On Friday morning after I received the Pebble Time, I pulled it off the charger and strapped it on. It stayed with me (without charger) all through a normal day of work on Friday, a late Friday night, the weekend, and then a two day holiday (Monday & Tuesday). On Tuesday night (pictured) it was reporting ~15% battery life left. It was pleasant to have fun for 5 full days without worrying about my watch dying on my wrist; while I suspect that it could have gotten away with one more day, that was a sufficient test. I charged the watch again on Tuesday night since I was off to Toronto to setup a new office. While the trip was 4 days, I did not need to take a charger. This concept is quite pleasant to me as I have too many chargers I need to carry as is. On the return flight today (Saturday), I still had 41% battery remaining.
Screen
The e-Ink color display is capable of surprisingly good animations.

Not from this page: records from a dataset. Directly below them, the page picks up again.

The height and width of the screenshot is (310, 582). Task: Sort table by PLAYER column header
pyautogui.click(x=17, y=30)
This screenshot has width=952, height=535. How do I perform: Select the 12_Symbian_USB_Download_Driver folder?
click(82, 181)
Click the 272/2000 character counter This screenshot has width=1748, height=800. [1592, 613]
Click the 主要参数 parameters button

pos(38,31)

When I think of e-Ink, I still think of my original Kindle which took a quarter second for every page turn. The Pebble Time screen looks great in the sun and has a good backlight. The only time I’ve had trouble reading the display is when the watch is on the dark side of a high contrast environment (e.g. driving on a sunny day, and watch is in a shadow).

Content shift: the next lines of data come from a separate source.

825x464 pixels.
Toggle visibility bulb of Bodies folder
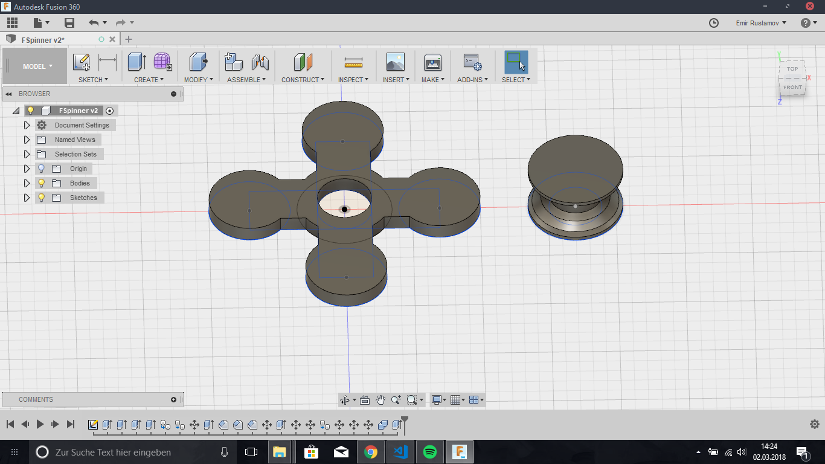coord(42,183)
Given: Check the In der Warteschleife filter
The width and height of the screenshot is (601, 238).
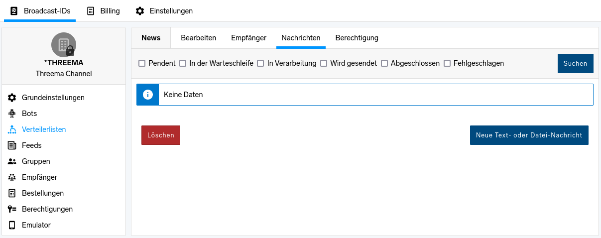Looking at the screenshot, I should point(183,63).
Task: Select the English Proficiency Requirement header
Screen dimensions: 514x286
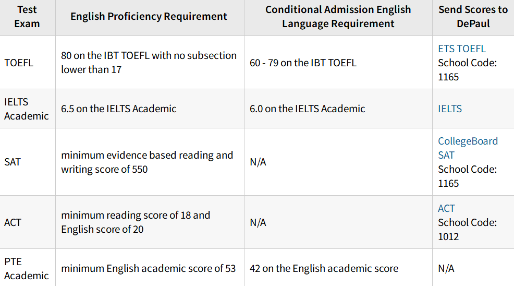Action: [x=149, y=16]
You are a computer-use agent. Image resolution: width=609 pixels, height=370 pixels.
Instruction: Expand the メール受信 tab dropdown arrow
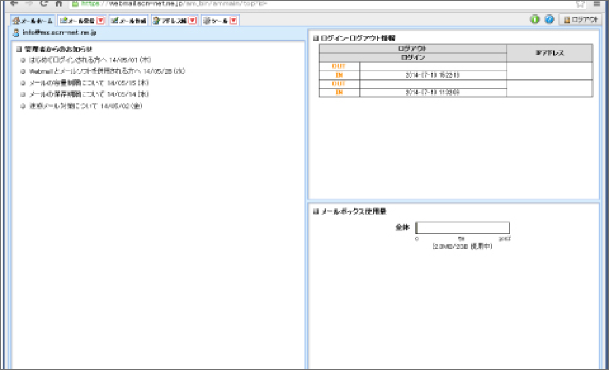tap(101, 21)
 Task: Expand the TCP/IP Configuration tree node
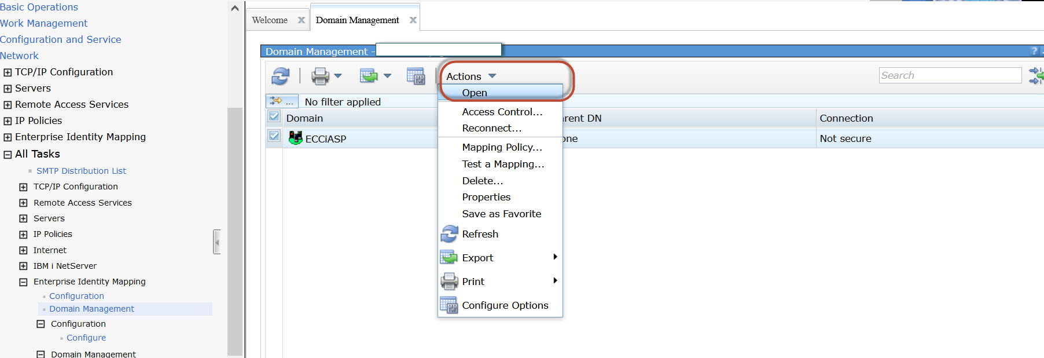coord(8,72)
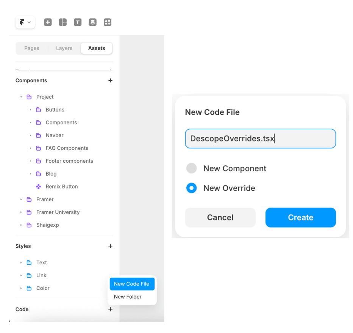Open the CMS database icon
353x333 pixels.
click(92, 22)
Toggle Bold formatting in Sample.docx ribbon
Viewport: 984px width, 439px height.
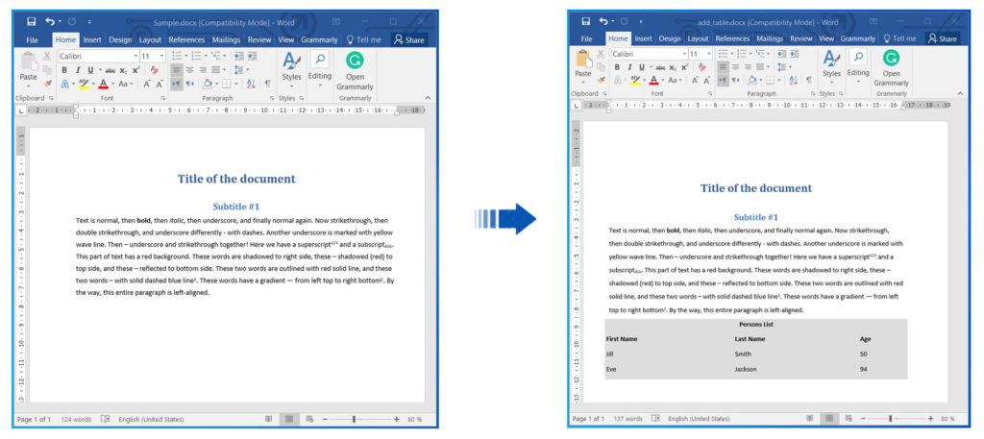coord(64,70)
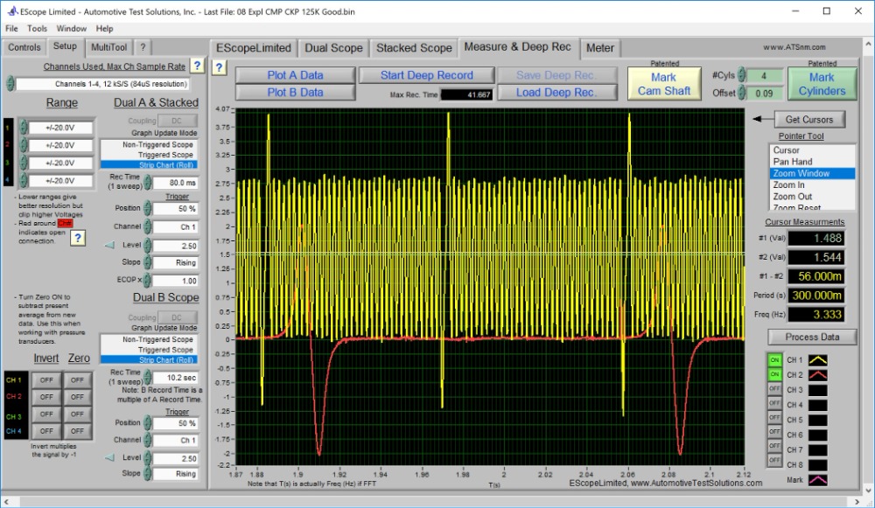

Speaking of Kindles, they’re somewhat infamous for their “screen wipe” effects, of which I’ve not seen the Pebble Time do at all. It does do some nifty transition animations which could serve the same function, but they are seamless. With the exception of a single crash/reboot while tinkering with settings, I’ve had no issues, no screen malfunctions, not even a hiccup.
Usage

Maybe I’m old school, but a watch is first and foremost a watch. The joy of an watch of this caliber is that I can customize the watch face to display exactly the information I want. Beyond that the Pebble Time provides a great notification extension. Like many high tech workers, I live and die by the connectivity my watch provides me regardless of location. Be it meeting reminders while in the office, or text messages from monitoring systems while I’m out and about, it’s critical for me. Of course this abundance of connectivity and notifications means that I’m constantly inundated with notifications, and constantly checking my phone. Is it a text from a friend? Alert about service issues? Reminder not to work too much? The watch provides a quick and discrete method of keeping an eye on these notifications.
Of course the Pebble Time also supports a variety of apps, though I’ll admit I don’t much use them currently. A large portion of that is because the apps designed for Pebble Time (color etc), just aren’t there yet. They’re coming, and there will be many of them for sure, but the watch is brand new and one must be patient. The other issue is that I simply don’t want to spend that much time futzing with my watch. A few quick presses to approve an MFA? Sure. Composing an entire text message response? No thank you.
Overall
I’ve had the watch for about two weeks now and I do enjoy it, but it hasn’t been nearly long enough to really say for sure if this is the most amazing device in the world. For others, it’s a question of having enough of a use case. For those who aren’t into the latest toys, the eWatch craze, and don’t need to discretely check on notifications a dozen or so times an hour, skip the Pebble for now.